Querying large tables

I recently completed an optimization pass for a website that does reporting for its clients. A number of reports took more than 30 seconds to compute. As the data grew, performance continued to degrade. The main table in question consisted of tens of millions of rows.

Here was the strategy I employed:

De-normalize the data
Partition the tables
Optimize the indexes on the table
Optimize the queries

Step 1 is to avoid joins. Joins are expensive operations. If you can put all the necessary fields in a single table, your queries will also be much simpler and the database won’t have to perform complex operations. Of course, nothing comes for fee. The cost is duplication of data. While space will rarely be your limiting factor, it’s important to take steps to avoid data inconsistencies.

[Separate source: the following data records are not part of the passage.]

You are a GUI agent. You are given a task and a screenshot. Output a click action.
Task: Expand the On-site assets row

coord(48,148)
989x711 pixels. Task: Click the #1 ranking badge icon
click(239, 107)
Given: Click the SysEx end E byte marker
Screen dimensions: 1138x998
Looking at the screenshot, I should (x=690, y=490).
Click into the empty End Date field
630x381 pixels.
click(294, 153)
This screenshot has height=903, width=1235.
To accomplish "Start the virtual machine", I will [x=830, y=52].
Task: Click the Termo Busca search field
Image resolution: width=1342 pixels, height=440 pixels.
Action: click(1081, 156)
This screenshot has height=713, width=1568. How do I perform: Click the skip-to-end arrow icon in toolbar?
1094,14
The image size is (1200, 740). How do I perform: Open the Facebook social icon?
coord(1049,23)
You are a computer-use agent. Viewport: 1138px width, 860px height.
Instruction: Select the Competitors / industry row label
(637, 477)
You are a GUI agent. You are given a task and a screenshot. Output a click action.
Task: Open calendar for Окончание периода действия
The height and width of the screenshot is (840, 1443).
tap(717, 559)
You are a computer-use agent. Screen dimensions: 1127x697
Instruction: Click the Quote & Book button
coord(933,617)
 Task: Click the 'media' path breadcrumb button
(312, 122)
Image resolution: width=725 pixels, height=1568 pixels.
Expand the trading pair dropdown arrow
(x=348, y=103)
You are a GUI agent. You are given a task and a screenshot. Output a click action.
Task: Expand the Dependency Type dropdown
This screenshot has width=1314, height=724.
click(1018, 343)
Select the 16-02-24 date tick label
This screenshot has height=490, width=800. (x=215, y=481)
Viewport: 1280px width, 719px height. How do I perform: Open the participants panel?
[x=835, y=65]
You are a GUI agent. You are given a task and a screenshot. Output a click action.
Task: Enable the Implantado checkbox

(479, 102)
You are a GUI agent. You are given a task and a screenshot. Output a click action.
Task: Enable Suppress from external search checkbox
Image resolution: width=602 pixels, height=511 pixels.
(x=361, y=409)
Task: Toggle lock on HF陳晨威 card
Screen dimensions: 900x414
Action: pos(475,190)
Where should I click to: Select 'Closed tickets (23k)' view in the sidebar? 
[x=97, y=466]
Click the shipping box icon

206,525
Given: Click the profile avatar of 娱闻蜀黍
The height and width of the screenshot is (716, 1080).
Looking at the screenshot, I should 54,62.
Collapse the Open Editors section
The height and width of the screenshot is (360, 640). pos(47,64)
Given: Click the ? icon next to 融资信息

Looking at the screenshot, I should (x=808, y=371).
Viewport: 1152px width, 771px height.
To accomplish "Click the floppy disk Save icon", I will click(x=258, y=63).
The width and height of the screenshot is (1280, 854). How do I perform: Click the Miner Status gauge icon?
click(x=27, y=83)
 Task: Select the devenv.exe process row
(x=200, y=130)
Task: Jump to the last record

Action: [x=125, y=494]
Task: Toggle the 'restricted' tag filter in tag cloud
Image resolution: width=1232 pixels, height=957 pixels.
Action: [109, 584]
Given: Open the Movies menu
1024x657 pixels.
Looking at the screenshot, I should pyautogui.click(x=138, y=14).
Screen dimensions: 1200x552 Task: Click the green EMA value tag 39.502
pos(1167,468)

Step 2 serves to divide your large table into smaller ones. One huge advantage is that the indexes for any of the smaller tables will be much smaller. If a table’s index can be loaded entirely into memory, you will notice huge speed improvements. For this particular application, the database is Postgres and I was able to utilize the inheritance feature to implement partitioning.

Steps 3 and 4 really go hand-in-hand. In an existing application, you have the luxury of examining the slow query logs to determine which queries to focus on. On Postgres, I recommend using pgFouine. As optimization is a never-ending pursuit, these two steps can take as little or as much time as you have. Set realistic goals for your optimization efforts. With Postgres, the explain analyze command will yield vast amounts of data about your queries and the indexes. Use them often.

This optimization effort allows reports that took in excess of 30 seconds to now return in under a second.